Required work: Every entry, from first to last, is to be retyped without any alteration.

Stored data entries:
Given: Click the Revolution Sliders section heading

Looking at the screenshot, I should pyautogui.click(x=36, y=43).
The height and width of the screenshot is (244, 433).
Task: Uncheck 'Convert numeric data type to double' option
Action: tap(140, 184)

Solution:
Given: Click the Revolution Sliders section heading

Looking at the screenshot, I should pyautogui.click(x=36, y=43).
The height and width of the screenshot is (244, 433).
Task: Uncheck 'Convert numeric data type to double' option
Action: tap(140, 184)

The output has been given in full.